## CONSIGNES
A. Dans l'extrait sur le préjudice professionnel, quelle somme M. A... demandait-il à ce titre ?
B. Relevez, dans l'extrait sur le préjudice professionnel, les trois caractères que le préjudice professionnel doit présenter pour être établi.
C. Poursuivez l'extrait sur le préjudice professionnel après sa dernière phrase.

## TEXTE EXTRAIT
'''
En ce qui concerne le préjudice professionnel :
8. Il résulte de l'instruction, que M. A..., électricien de formation, avait cessé toute activité professionnelle avant la survenue du dommage le 7 août 2015. S'il a fait état, lors des opérations d'expertise, d'un projet d'association avec d'autres artisans qui n'a pu aboutir du fait de son état de santé, il ne justifie de la réalité de ce projet qu'il aurait été empêché de mener à bien que par la seule production d'une attestation sommaire rédigée par un chef d'entreprise le 8 novembre 2019, laquelle se borne à évoquer la préparation de statuts en vue de la création d'une société de construction de maisons clefs en main et de rénovation d'habitations et l'absence de concrétisation de ce projet commun à la suite des soucis de santé et du handicap physique de M. A.... Ce seul document n'est pas de nature à établir l'existence d'un préjudice professionnel réel, direct et certain. Par suite, la demande présentée à ce titre par M. A... à hauteur de la somme de 10 000 euros doit être rejetée.
'''
## DONNÉES EXTRAITES
'''
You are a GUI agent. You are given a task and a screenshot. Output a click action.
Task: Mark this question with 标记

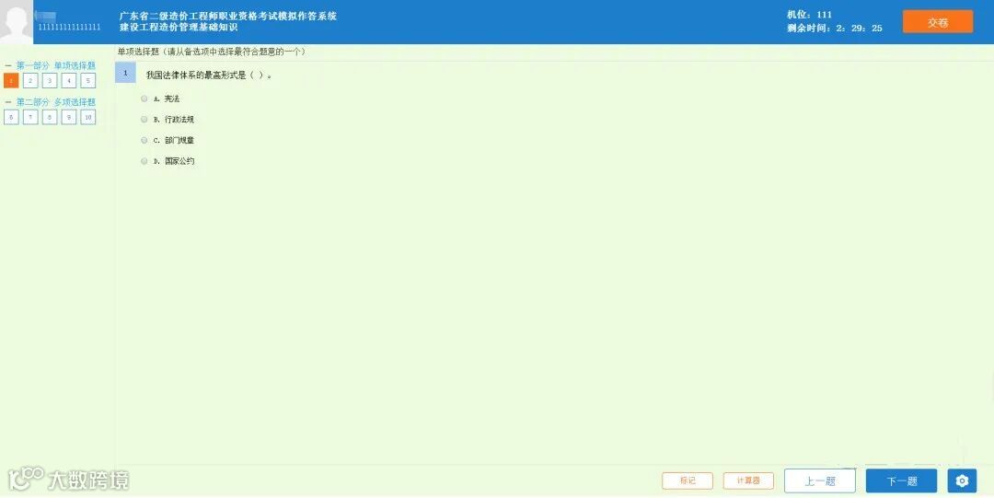coord(688,481)
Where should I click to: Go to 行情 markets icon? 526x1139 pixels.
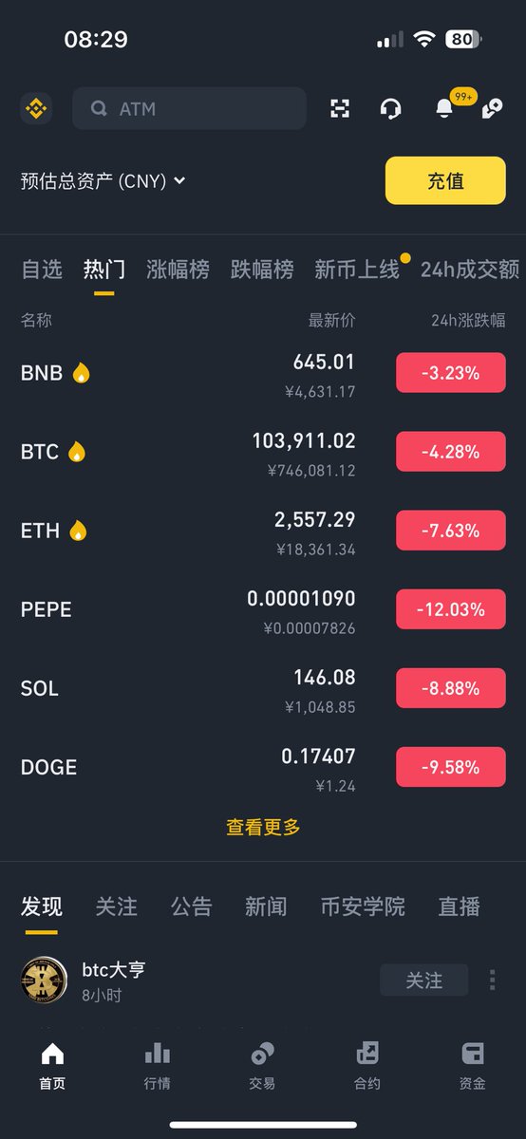pyautogui.click(x=157, y=1064)
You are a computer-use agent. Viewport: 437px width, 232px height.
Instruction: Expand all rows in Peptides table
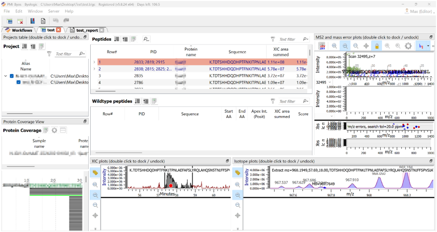[117, 39]
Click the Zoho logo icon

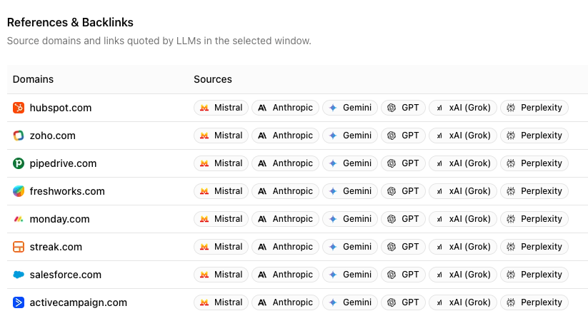click(x=19, y=136)
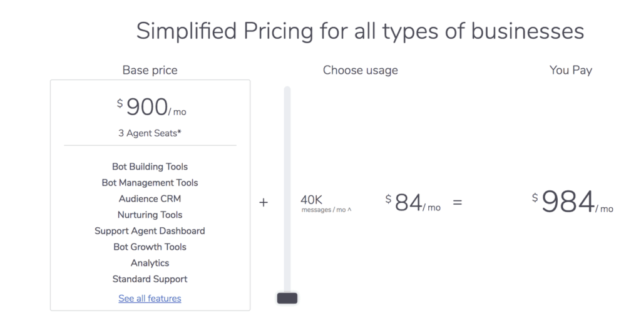This screenshot has width=641, height=328.
Task: Click the middle of the usage slider track
Action: tap(287, 190)
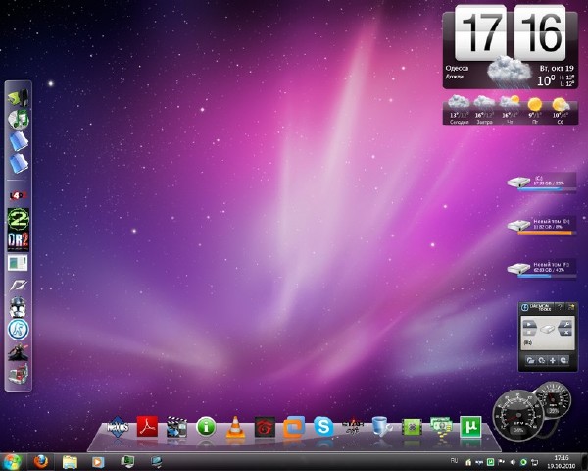Screen dimensions: 588x471
Task: Open the Windows Start menu
Action: tap(13, 460)
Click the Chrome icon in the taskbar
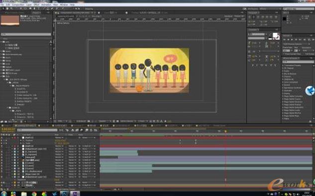The width and height of the screenshot is (315, 196). click(x=34, y=194)
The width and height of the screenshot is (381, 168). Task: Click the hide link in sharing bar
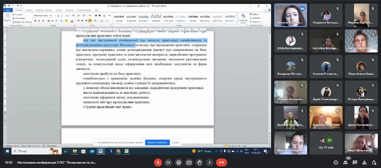click(175, 142)
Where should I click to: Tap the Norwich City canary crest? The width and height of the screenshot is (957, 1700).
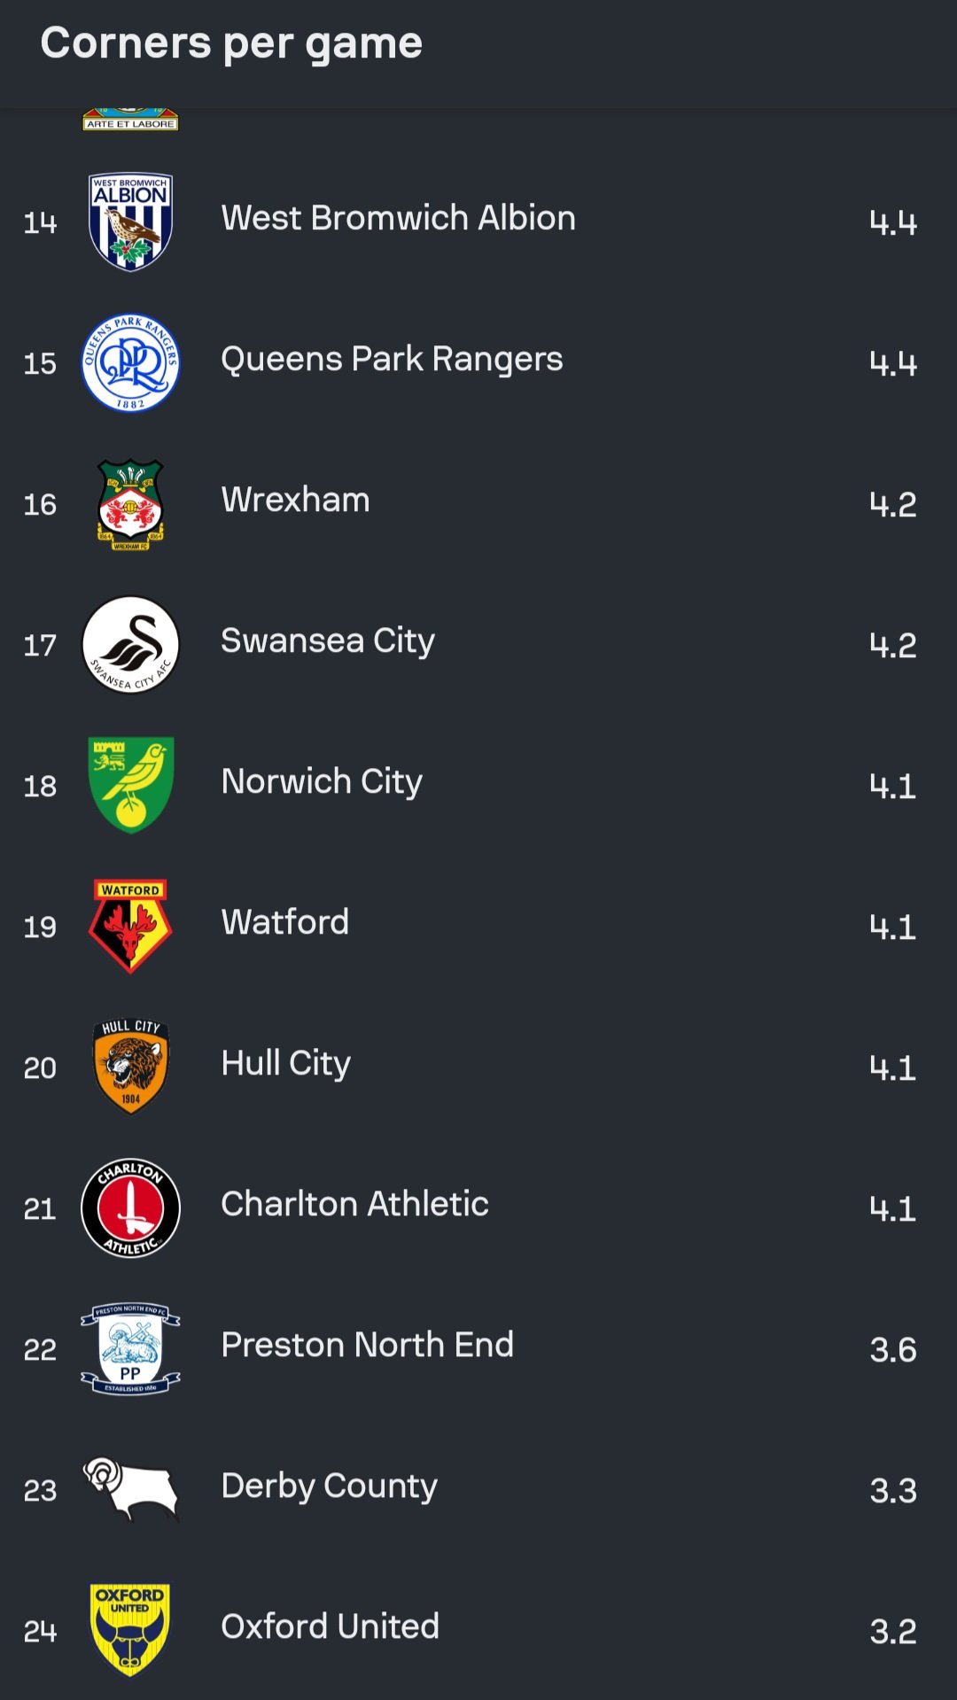(130, 785)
'''
## RÉPONSES PAR CONSIGNE
A. 10 000 euros.

B. Réel, direct et certain.

C.
9. Il résulte de tout ce qui précède que M. A... est seulement fondé à demander que la somme que le tribunal administratif de Nîmes lui a allouée en réparation de ses préjudices soit portée de 17 789,50 euros à 25 564,51 euros, compte-tenu des sommes non contestées accordées par le tribunal à hauteur de 7 050 euros.
Sur les intérêts et leur capitalisation :
10. M. A... a droit aux intérêts sur l'indemnité mentionnée au point 9, à compter du 10 décembre 2019, date de réception de sa demande préalable par le centre hospitalier d'Avignon, et à la capitalisation des intérêts à compter du 10 décembre 2020.
Sur les frais liés au litige :
11. M. A... ayant obtenu le bénéfice de l'aide juridictionnelle totale, son avocat peut se prévaloir des dispositions de l'article 37 alinéa 2 de la loi du 10 juillet 1991 relative à l'aide juridique. Il y a lieu, dans les circonstances de l'espèce, de mettre à la charge du centre hospitalier d'Avignon le versement à Me Maury, conseil de M. A..., d'une somme de 1 500 euros, sous réserve que ce conseil renonce à percevoir la somme correspondant à la part contributive de l'Etat.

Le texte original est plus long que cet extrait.